I’ll wrap up with 2 more points of perspective as it relates to the stock market (one quick, the other a little longer but also very interesting! Both are courtesy of Bespoke Investment Group)
Friday represented 9th-largest point decline in the Dow Jones Industrial Average on record. It is also the 697th-largest percentage decline. That’ll tell how far we’ve come.
Enjoy the game and the rest of the weekend and we’ll keep in close touch as the markets keep meandering!

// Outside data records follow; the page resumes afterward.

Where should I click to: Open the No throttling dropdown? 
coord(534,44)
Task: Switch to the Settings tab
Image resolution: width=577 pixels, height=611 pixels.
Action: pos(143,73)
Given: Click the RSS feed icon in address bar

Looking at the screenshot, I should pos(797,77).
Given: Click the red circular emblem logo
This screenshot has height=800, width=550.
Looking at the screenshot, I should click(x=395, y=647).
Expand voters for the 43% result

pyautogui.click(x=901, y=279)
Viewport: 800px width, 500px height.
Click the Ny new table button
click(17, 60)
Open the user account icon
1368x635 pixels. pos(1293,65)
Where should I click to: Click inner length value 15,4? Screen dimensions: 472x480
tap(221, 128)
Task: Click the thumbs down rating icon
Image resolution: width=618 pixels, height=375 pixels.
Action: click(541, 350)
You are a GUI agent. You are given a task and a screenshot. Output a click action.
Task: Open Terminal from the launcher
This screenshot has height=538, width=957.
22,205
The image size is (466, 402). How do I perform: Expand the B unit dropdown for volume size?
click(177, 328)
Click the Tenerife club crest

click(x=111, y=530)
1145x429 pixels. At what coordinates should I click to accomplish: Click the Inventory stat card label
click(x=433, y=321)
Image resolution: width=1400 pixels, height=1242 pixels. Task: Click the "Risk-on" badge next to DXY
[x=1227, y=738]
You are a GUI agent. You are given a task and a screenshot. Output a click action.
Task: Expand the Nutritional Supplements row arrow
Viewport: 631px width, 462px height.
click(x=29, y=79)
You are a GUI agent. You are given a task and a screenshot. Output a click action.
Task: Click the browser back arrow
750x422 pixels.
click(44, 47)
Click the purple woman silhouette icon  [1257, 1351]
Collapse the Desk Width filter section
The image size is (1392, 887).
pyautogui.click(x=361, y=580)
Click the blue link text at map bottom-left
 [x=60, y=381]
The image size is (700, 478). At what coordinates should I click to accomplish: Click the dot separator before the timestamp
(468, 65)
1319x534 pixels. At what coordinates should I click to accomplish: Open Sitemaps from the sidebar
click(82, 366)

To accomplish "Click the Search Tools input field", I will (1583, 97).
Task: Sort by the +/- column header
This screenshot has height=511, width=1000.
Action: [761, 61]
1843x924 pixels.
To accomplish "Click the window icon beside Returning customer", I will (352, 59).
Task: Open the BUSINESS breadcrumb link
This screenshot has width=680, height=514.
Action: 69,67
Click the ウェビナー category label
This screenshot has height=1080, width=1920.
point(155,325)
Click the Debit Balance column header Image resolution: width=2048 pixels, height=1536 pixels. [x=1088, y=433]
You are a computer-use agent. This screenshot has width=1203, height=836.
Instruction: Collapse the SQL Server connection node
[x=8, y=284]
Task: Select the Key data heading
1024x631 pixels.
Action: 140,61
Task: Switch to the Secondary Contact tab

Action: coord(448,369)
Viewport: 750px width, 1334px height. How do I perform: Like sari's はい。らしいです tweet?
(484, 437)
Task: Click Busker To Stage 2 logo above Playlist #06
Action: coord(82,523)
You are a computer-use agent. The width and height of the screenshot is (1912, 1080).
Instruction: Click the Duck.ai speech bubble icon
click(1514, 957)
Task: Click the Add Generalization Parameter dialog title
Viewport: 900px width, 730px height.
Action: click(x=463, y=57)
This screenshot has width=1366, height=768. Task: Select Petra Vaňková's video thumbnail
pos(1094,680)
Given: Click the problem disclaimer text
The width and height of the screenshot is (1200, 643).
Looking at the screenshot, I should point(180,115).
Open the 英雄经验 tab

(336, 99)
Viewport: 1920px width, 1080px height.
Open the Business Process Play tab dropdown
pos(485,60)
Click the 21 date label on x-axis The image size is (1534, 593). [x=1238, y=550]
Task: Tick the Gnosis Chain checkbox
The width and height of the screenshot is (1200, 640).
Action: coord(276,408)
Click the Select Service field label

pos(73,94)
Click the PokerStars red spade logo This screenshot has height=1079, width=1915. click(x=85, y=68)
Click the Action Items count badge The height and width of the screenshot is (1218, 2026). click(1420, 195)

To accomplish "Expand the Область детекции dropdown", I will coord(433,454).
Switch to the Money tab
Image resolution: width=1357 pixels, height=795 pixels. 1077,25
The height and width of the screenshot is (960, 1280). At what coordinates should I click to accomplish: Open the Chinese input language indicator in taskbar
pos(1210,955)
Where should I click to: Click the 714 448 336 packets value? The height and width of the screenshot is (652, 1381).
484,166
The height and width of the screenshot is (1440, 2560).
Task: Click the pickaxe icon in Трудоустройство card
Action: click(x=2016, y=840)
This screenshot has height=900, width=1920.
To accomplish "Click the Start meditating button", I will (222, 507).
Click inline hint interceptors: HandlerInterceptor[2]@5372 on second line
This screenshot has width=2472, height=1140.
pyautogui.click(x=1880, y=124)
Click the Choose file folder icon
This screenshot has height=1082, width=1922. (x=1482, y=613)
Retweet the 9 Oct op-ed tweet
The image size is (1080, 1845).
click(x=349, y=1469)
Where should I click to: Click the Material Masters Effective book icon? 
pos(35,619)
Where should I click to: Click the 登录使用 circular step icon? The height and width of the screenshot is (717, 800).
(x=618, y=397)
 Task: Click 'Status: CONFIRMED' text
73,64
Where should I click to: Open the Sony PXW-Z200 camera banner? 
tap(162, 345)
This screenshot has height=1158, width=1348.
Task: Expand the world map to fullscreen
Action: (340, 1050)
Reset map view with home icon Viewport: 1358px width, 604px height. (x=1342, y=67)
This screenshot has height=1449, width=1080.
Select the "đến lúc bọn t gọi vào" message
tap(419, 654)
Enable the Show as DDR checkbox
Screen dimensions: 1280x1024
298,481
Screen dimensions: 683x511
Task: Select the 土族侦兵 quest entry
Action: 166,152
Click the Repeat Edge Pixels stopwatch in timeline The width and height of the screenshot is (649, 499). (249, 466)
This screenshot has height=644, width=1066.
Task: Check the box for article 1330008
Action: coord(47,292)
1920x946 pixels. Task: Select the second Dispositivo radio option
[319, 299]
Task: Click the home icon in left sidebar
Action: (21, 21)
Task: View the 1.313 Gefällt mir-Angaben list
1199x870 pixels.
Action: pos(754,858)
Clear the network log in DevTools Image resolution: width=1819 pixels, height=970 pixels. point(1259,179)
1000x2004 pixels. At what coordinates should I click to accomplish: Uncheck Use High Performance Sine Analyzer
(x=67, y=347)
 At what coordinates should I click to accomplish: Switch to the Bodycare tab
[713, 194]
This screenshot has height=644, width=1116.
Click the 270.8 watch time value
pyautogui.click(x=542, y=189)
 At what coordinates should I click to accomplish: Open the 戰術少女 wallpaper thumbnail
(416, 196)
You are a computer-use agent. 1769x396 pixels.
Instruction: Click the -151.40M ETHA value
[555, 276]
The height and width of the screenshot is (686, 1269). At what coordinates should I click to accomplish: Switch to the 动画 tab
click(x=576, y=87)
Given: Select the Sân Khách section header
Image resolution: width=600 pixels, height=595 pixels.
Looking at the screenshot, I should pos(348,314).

- Source: Bloomberg Market Data
- Source: Bloomberg Market Data
The views expressed herein are those of Doug Ciocca on February 4, 2018 and are subject to change at any time based on market or other conditions, as are statements of financial market trends, which are based on current market conditions. This information is provided as a service to clients and friends of Kavar Capital Partners, LLC solely for their own use and information. The information provided is for general informational purposes only and should not be considered an individualized recommendation of any particular security, strategy or investment product, and should not be construed as, investment, legal or tax advice. Past performance does not ensure future results. Kavar Capital Partners, LLC makes no warranties with regard to the information or results obtained by its use and disclaims any liability arising out of your use of, or reliance on, the information. The information is subject to change and, although based on information that Kavar Capital Partners, LLC considers reliable, it is not guaranteed as to accuracy or completeness. This information may become outdated and we are not obligated to update any information or opinions contained herein. Articles may not necessarily reflect the investment position or the strategies of our firm.